I have grumbled ever so often that the JVP needs to accommodate modern intellectuals in its leadership structure which is now dominated by its peeditha-panthiya bread and butter core. My pleas have fallen on deaf ears; it’s not going to happen. This means we have to go about it another way. The NPP has to become the hub that sets the line and the JVP an associated partner. If Mohamed is incapable of climbing any mountain then the mountain had better put Mohamed in second place. I have often said that chaps like Prof Vijaya Kumar, Dr Harini Amarasuriya, Mr Lal Wijenayake, Dr Michael Fernando and many such others should play a decision-making role. Outside and inside the NPP the counry is studded with plenty of 21st century left-intellectual talent. Let the JVP do its job and bring up the shock-troops, but let strategic and economic thinking be broader based. I am aware that I have not included social-democrat economists in this name list, but such gaps are easy to fill. Bah! Engineers, economists, agronomists, medicos are but useful sounding boards.

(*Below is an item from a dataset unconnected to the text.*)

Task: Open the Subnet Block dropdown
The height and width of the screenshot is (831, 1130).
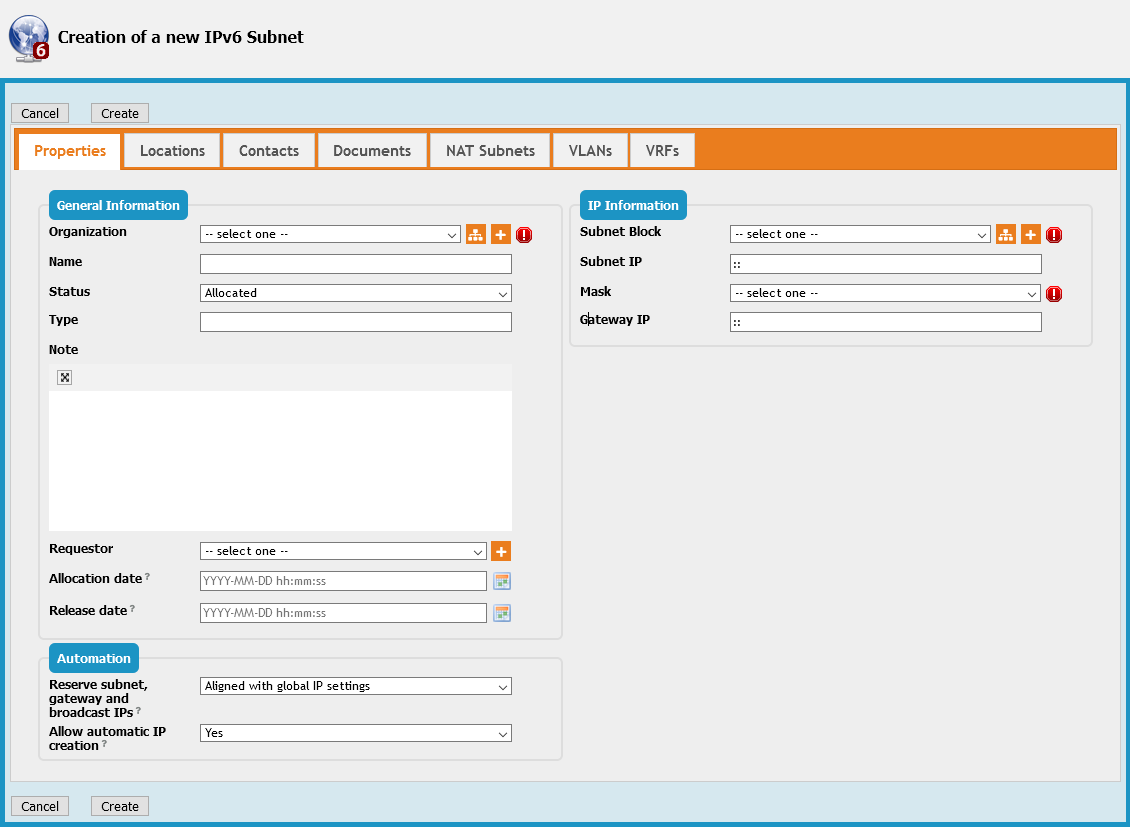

The point is this. In fast approaching post-Gotabaya Sri Lanka only two political entities stand out, NPP-JVP and Sajith-SJB. The rest is barren wilderness; Ranil and Pissu Sira will hitch themselves to some star and the SLPP-Rajapaksa rump cannot win an election. The strength of the SJB is that it has liberals, neo-liberal Thatcherites (Thatcher was a man!), Royal-Thomian types and posh English speakers. You can sneer at this lot of second-rate intellectuals but in the corridors of power at home and abroad you have to match them and wipe the floor with them. The peeditha-panthiya is grassroots; ok, but the NPP-JVP also needs its Colvins and its Bernards. The comrades may not get the point yet, but no worry, they will, they will.